▸ Exercise requirements
Below are some records; output exactly the lines from the line with "Image resolution: width=490" to the line with "Given: Collapse the", both ends kept, and nothing more.

▸ Data for this task
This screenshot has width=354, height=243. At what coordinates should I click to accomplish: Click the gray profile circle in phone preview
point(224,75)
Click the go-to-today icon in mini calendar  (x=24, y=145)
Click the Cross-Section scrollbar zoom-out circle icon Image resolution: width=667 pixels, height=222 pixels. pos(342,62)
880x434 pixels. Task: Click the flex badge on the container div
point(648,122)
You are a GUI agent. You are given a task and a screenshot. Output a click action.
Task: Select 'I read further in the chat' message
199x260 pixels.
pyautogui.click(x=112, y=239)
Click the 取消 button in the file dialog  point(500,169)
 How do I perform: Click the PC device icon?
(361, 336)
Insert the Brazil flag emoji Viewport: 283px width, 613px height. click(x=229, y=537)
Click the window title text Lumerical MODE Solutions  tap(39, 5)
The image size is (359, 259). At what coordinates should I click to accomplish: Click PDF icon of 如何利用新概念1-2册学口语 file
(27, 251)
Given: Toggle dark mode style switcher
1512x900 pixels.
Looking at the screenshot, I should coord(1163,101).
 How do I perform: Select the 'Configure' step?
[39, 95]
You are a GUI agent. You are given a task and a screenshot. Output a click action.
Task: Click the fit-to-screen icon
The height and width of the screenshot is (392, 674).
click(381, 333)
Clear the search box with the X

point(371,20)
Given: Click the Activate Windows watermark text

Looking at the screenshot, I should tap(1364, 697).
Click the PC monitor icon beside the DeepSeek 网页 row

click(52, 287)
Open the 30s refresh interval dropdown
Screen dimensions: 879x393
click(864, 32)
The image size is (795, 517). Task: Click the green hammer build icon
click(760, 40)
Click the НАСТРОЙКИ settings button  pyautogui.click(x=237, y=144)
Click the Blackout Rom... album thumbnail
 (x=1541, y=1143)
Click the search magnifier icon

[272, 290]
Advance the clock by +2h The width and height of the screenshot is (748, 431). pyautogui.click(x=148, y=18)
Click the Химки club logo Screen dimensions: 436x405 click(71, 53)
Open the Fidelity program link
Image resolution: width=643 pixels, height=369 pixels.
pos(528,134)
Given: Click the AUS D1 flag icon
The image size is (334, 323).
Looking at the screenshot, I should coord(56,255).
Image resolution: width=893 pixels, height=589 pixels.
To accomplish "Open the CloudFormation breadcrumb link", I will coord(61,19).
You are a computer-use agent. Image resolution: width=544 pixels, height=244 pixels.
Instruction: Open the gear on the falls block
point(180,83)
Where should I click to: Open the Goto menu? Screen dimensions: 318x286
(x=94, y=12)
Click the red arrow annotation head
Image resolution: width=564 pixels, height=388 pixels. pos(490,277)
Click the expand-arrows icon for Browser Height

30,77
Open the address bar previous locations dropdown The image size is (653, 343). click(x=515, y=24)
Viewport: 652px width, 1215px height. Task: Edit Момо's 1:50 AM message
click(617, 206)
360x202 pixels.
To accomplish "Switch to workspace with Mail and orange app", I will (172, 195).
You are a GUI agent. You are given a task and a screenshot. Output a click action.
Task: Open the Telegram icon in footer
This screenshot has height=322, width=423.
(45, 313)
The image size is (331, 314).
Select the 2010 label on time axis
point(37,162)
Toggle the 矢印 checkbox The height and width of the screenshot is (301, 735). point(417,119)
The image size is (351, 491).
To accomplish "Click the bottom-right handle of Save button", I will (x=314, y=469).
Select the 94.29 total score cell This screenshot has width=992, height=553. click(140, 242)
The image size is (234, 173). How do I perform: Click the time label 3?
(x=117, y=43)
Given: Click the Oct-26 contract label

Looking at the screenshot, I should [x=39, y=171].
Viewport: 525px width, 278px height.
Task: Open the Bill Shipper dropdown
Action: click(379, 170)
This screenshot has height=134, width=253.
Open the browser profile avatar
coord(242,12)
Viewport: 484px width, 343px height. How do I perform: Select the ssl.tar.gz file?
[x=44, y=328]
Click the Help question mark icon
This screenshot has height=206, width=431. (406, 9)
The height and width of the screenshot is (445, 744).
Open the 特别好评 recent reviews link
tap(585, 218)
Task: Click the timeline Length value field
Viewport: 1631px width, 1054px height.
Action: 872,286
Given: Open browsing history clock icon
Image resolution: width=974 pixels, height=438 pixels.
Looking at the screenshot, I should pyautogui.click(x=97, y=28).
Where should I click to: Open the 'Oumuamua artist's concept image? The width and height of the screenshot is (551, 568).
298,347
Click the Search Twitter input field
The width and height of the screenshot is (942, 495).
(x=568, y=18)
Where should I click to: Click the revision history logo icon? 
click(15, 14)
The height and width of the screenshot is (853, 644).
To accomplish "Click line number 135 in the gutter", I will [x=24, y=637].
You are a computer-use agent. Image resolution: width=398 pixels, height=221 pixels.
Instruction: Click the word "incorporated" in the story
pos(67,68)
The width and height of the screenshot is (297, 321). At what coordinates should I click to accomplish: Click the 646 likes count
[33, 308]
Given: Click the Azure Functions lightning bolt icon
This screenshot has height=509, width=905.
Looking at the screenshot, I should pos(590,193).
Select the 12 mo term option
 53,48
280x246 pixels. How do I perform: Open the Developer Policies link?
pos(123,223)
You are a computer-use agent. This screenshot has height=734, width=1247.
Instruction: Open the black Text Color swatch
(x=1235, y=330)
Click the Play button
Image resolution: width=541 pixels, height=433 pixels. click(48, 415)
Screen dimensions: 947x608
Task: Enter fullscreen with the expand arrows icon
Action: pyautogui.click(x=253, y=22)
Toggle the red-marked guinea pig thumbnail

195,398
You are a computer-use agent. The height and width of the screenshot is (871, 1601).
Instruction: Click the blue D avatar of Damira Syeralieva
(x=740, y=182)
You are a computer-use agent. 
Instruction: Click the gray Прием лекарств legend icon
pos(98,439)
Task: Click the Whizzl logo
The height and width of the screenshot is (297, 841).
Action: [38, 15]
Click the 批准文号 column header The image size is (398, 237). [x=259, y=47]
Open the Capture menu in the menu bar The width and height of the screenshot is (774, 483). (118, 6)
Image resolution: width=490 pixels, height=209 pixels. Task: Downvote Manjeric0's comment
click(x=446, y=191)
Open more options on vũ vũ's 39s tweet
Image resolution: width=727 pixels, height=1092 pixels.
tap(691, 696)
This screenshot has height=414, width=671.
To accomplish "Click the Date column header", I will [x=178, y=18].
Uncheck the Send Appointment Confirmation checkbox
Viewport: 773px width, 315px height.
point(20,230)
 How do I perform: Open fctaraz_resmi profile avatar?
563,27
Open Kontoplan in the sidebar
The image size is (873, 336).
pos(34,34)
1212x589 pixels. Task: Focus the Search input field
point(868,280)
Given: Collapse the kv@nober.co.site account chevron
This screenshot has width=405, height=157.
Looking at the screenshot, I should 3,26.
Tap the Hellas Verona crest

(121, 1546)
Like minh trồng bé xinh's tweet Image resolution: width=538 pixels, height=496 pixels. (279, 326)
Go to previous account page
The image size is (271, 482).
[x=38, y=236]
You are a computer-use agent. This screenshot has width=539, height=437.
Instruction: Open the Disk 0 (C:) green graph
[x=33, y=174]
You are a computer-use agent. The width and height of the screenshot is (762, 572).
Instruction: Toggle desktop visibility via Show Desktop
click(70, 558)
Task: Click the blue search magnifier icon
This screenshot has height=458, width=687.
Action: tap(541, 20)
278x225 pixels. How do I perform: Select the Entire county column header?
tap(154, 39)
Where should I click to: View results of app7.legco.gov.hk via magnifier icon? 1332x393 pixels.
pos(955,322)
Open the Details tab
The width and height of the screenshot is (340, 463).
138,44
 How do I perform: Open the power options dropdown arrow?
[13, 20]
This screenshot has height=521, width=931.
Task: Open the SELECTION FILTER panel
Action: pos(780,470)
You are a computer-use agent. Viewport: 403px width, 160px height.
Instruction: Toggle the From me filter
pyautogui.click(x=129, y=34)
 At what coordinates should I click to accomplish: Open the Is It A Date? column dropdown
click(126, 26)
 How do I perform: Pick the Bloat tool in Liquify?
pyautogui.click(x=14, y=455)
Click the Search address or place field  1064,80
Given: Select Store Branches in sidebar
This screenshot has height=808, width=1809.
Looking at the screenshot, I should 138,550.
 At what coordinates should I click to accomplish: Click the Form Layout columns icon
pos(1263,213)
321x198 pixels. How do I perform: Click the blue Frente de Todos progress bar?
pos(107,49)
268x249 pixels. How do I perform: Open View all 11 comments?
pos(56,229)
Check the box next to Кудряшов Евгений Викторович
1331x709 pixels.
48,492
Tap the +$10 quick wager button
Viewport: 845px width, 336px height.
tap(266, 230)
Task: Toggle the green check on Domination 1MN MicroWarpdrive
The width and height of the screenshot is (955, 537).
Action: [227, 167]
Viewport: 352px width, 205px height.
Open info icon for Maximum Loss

▸ Your response
Image resolution: width=490 pixels, height=209 pixels. Task: Downvote Manjeric0's comment
click(x=446, y=191)
Open more options on vũ vũ's 39s tweet
Image resolution: width=727 pixels, height=1092 pixels.
tap(691, 696)
This screenshot has height=414, width=671.
To accomplish "Click the Date column header", I will [x=178, y=18].
Uncheck the Send Appointment Confirmation checkbox
Viewport: 773px width, 315px height.
point(20,230)
 How do I perform: Open fctaraz_resmi profile avatar?
563,27
Open Kontoplan in the sidebar
The image size is (873, 336).
pos(34,34)
1212x589 pixels. Task: Focus the Search input field
point(868,280)
Given: Collapse the kv@nober.co.site account chevron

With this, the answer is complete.